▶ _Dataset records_

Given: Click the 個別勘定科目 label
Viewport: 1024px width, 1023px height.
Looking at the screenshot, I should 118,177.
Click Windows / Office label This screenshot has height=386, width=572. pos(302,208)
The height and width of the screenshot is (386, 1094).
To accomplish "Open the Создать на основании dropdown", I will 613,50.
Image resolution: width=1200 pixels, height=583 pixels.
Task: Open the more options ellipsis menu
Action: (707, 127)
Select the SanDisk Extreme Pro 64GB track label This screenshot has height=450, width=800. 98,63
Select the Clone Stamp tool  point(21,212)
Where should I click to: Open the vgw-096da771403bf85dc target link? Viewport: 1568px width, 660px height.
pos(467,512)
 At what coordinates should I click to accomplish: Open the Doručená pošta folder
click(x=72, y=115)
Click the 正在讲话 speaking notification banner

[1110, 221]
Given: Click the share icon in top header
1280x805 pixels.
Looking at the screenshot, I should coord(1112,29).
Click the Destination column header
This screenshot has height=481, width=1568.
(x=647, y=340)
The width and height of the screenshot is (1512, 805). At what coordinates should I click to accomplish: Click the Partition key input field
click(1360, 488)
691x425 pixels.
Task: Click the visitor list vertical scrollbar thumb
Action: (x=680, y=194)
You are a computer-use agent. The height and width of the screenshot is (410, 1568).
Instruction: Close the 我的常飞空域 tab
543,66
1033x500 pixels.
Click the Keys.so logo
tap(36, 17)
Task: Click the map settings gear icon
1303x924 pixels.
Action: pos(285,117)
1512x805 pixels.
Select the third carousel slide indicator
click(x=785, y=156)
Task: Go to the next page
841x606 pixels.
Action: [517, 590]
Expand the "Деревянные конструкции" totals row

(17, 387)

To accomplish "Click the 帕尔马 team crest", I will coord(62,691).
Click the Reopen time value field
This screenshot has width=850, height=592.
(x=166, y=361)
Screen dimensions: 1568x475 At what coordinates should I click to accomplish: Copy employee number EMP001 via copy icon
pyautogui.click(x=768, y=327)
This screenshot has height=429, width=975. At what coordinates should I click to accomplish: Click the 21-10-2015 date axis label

▶ _WORK ORDER_
Copy, word for word, the line that contains "1512x805 pixels." and every line after it through the end of the records, and nothing else.

▶ _RESULT OF THIS EXERCISE_
1512x805 pixels.
Select the third carousel slide indicator
click(x=785, y=156)
Task: Go to the next page
841x606 pixels.
Action: [517, 590]
Expand the "Деревянные конструкции" totals row

(17, 387)

To accomplish "Click the 帕尔马 team crest", I will coord(62,691).
Click the Reopen time value field
This screenshot has width=850, height=592.
(x=166, y=361)
Screen dimensions: 1568x475 At what coordinates should I click to accomplish: Copy employee number EMP001 via copy icon
pyautogui.click(x=768, y=327)
This screenshot has height=429, width=975. At what coordinates should I click to accomplish: Click the 21-10-2015 date axis label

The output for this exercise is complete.